In the course of the Warring States period, the remnants of "trust" (xin 信) in non-written agreements were fully replaced by written contracts or by the custom of exchanging hostages (jiaozhi 交質; hostage is renzhi 人質) to bind each other to agreements. While the original document, written on the spot of the meeting was buried along with the sacrificial animal (which shows the relation of covenants with deities of the soil, and their nature being one of territorial issues), copies were kept in the "covenant stores" (mengfu 盟府) of the participants (Deng 2015). The text of a covenant included the place and date of the alliance, the names of the participants, the reason for the meeting, its aim, and the text of the oath (zuci 詛辭). The storage of such documents was important for cases of infringement, but also served for historiographical purposes.

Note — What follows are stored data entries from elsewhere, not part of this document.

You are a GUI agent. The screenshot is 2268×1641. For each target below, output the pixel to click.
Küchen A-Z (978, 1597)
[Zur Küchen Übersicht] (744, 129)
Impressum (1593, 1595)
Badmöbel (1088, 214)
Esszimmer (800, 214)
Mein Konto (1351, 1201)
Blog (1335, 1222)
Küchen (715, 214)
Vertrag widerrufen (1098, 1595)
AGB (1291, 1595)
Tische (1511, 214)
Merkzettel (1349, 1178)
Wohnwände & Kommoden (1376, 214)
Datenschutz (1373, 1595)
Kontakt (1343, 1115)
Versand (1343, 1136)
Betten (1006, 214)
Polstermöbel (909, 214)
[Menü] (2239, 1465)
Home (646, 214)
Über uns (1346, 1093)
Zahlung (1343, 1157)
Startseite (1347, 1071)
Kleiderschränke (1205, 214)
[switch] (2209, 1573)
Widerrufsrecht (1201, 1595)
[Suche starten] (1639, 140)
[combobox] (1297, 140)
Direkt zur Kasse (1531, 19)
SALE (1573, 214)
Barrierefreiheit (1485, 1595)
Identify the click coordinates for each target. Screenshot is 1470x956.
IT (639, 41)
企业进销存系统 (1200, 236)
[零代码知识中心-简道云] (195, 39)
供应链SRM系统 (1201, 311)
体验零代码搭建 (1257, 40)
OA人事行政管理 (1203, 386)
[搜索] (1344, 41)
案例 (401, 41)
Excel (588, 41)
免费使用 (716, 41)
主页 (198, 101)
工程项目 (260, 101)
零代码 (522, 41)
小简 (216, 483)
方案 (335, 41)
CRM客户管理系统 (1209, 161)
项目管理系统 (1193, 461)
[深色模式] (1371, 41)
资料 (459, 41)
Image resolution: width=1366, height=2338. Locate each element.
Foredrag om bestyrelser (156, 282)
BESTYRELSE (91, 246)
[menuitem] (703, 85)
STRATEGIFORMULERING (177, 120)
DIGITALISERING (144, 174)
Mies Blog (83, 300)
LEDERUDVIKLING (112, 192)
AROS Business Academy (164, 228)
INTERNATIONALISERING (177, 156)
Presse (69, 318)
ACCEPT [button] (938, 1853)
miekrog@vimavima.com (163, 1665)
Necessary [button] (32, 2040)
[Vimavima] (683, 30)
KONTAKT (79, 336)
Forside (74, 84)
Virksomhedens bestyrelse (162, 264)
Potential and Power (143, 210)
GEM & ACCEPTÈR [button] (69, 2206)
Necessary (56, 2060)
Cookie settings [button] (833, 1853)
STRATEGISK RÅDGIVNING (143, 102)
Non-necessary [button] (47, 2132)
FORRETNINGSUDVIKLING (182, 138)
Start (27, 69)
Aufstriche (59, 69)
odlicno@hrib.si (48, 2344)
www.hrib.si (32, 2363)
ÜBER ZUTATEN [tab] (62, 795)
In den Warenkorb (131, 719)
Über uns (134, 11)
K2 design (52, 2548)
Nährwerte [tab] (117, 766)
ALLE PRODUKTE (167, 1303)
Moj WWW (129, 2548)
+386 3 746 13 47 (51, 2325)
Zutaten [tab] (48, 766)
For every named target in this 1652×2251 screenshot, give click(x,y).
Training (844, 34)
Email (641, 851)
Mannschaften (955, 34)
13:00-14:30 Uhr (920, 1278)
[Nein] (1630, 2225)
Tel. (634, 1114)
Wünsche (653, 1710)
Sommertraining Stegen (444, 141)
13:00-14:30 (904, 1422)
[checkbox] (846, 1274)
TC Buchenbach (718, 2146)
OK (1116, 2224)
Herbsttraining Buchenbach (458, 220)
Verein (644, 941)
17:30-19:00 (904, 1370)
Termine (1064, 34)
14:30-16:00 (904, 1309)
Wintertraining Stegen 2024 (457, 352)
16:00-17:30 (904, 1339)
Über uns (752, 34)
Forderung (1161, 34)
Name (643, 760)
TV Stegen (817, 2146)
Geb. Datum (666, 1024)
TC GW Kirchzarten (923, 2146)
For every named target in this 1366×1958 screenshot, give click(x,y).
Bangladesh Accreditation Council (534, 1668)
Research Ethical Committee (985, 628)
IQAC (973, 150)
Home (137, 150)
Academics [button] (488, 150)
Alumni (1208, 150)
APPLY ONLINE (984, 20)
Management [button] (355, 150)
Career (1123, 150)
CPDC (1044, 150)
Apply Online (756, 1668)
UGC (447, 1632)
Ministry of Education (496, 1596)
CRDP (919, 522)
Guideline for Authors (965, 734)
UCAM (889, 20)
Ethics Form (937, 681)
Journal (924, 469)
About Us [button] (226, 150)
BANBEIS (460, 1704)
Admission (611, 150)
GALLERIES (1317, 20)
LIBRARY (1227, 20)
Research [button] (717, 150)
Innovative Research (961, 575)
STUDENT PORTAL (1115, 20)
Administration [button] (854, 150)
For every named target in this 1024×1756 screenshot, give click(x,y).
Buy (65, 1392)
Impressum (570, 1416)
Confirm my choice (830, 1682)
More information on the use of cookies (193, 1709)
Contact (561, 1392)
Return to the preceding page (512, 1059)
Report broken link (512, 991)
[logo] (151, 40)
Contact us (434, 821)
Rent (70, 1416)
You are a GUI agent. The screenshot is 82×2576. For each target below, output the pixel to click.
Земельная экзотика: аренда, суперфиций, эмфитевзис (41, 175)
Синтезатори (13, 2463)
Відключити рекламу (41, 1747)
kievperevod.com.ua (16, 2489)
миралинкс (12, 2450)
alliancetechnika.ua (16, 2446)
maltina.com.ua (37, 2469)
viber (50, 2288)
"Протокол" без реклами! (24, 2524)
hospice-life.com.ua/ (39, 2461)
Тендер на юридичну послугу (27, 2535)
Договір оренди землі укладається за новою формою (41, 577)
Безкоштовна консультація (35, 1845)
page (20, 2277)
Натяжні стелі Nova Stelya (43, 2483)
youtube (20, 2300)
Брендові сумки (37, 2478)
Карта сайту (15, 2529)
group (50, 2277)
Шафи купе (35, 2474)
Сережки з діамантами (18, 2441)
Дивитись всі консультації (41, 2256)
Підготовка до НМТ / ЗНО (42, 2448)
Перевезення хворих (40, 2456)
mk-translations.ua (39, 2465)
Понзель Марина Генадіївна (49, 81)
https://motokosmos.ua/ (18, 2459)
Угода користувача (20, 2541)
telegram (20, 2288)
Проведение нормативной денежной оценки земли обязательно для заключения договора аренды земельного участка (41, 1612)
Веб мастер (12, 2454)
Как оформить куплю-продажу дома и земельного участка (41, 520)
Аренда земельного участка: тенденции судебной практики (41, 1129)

Alliance concluded between Ning Wuzi 宁武子 from Jin and some noblemen from Wei, recorded for the year 左传·僖公二十八年. Translation by xxx.
The collective fight of the remaining regional states against Qin caused a revival of the method of alliances, albeit in a less ceremonial form than during the Spring and Autumn period. In 351, King Hui of Wei 魏惠王 (r. 371-335) created an alliance with Zhao 趙 at Zhangshui 漳水; in 350, Qin allied with Wei in the covenant of Tong 彤 (Huaxian 華縣, Shaanxi); and in 344, Wei unified the regional rulers at Fengze 逢澤 against Qin (Li 1997: 25).
The most important alliances during the Spring and Autumn period were the alliance of Shaoling 召陵 in 656 between Qi 齊, Lu 魯, Song 宋, Chen 陳, Wei 衛, Zheng 鄭, Xu 許, Cao 曹, and Zhu 邾; the alliance of Jiantu 踐土 in 632 between Jin 晉, Qi, Qin 秦, Chen, Lu, Song, Cai 蔡, Zheng, Wei, and Ju 莒; the alliance of Chonglao 虫牢 in 586 between Jin, Zheng, Qi, Lu, Song, Wei, Cao, Zhu, and Qi 杞; the gread détente conference of 546 held in Song, and attended by no less than 14 states; and the conference of 538 initiated by Chu, and aimed a punishing the newcomer of the southeast, the state of Wu 吳.
The most famous archaeological testimonies are the alliance tablets of Houma from the state of Jin (Houma mengshu 侯馬盟書) – even if these only give evidence of the internal quarrels among the elite of Jin, and not of an alliance of Jin and another state.
Long-term alliances were known among the Mongols, whose tribes were structured in so-called leagues (meng 盟, Mongolian ayimaɣ) at the beginning of the Qing period 清 (1644-1911). Today, the leagues are administrative units between the higher level of banner (qi 旗, qosiɣu) and arrow (sumu 蘇木, sumu).